| What to work on |
Return only the lines of the listing below that run from the line with "Task: Click the" through the line with "Screen dimensions: 844x483", both ends included, exactly as written.

| Input for this task |
◇ ◇ ◇ ◇ ◇ ◇ ◇
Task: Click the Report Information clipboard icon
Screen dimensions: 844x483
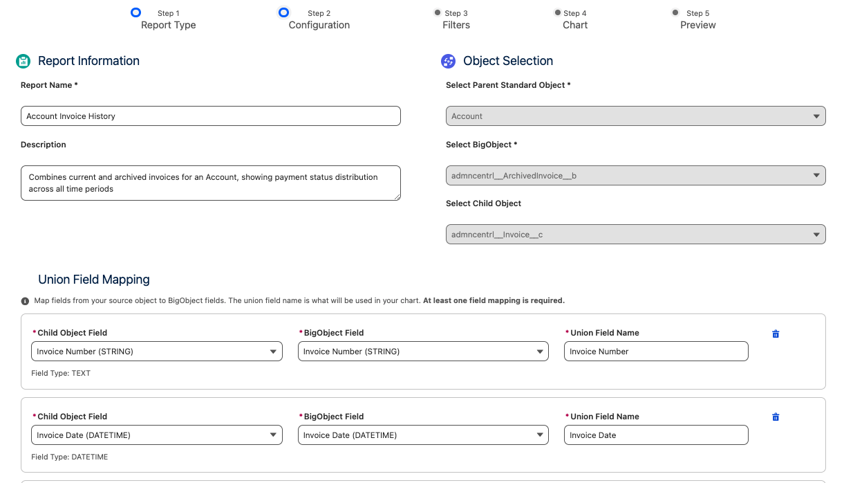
◇ ◇ ◇ ◇ ◇ ◇ ◇
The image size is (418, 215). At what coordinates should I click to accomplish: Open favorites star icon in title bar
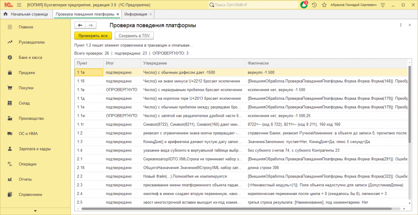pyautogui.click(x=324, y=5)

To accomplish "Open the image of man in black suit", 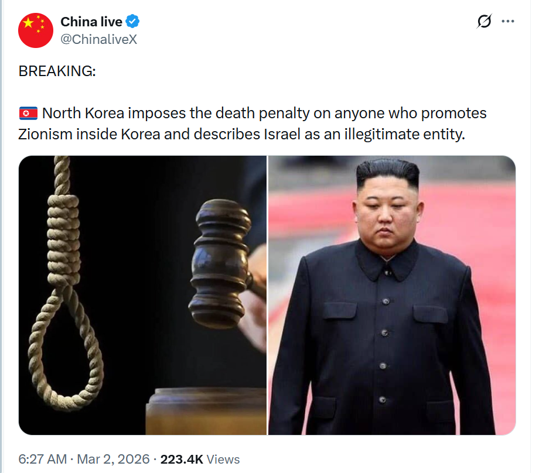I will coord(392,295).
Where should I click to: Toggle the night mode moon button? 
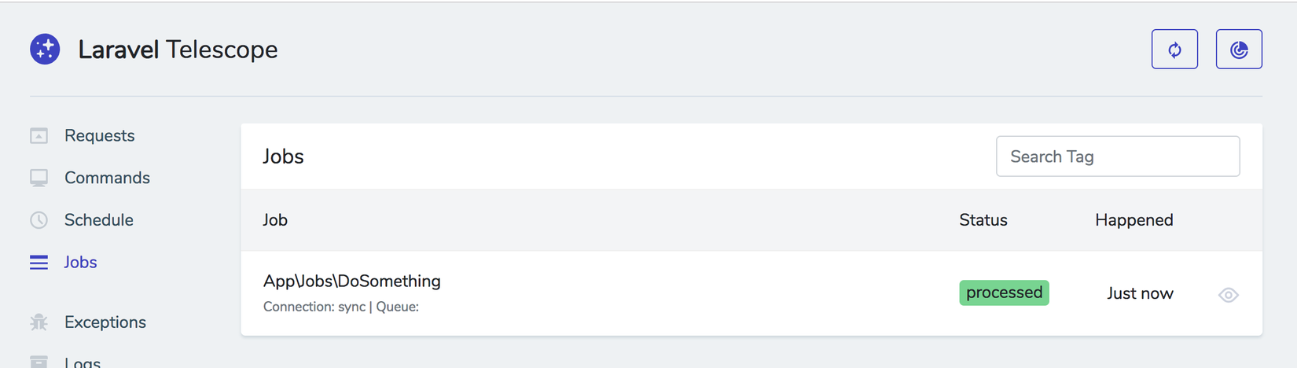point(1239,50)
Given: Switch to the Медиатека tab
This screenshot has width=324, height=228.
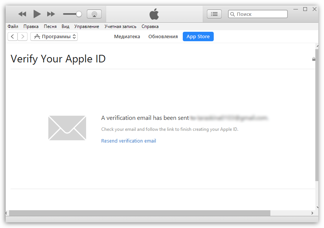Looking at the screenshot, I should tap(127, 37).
◇ ◇ ◇ ◇ ◇ ◇ ◇
| Exercise answer |
Task: Click the Report Information clipboard icon
Screen dimensions: 844x483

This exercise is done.